WRITTEN PROBLEM: Find each line in the entries below that contains the string "Determine" and copy those lines out in full.

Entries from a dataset
□ □ □
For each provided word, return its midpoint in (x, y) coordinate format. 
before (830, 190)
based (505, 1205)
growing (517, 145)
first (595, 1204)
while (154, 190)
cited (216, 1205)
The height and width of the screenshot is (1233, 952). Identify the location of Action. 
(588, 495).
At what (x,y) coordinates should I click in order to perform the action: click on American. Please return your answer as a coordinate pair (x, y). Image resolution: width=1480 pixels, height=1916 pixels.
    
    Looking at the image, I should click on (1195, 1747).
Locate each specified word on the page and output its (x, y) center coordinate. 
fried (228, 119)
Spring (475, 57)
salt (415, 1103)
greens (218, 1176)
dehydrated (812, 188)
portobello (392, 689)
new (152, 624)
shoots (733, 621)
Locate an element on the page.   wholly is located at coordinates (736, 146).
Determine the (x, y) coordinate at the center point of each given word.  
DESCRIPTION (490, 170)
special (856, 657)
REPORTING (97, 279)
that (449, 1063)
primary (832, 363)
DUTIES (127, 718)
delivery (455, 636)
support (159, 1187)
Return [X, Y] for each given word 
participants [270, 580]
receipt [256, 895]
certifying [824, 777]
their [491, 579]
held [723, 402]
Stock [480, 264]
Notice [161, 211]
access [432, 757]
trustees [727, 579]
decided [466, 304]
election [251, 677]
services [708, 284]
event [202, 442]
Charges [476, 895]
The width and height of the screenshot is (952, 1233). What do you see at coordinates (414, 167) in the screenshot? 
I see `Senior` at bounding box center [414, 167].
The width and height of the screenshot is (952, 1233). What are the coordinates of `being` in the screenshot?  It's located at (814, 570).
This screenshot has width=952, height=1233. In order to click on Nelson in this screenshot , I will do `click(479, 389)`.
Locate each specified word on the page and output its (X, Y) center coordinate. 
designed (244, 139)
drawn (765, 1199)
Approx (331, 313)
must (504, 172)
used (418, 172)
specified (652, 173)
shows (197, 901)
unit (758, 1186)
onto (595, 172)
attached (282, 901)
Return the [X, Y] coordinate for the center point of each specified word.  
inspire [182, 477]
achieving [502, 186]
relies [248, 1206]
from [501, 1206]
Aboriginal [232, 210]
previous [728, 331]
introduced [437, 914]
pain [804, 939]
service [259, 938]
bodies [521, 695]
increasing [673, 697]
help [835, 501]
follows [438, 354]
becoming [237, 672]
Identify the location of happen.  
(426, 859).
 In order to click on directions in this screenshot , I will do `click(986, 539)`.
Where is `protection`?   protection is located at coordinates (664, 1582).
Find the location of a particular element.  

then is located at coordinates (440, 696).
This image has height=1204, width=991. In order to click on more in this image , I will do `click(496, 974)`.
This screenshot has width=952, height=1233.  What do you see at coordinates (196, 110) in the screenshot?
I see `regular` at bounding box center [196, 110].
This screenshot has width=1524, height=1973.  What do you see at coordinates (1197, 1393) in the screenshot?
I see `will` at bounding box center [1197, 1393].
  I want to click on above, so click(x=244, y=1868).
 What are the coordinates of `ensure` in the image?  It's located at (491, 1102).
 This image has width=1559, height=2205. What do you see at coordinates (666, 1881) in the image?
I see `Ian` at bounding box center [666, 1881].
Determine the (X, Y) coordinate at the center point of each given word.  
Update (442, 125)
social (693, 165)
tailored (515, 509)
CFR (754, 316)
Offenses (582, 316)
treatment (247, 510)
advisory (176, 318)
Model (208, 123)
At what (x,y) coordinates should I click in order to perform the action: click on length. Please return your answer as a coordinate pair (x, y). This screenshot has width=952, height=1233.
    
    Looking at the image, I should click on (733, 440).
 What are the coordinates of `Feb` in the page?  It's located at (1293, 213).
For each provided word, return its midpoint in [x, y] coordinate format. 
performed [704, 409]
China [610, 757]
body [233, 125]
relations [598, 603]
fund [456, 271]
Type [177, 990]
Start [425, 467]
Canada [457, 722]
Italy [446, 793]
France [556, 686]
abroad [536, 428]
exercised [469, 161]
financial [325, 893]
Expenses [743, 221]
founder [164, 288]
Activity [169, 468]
□ □ □
THE COMPLETED TASK:
Determine the (x, y) coordinate at the center point of each given word.  
Determine the (X, Y) coordinate at the center point of each given word.  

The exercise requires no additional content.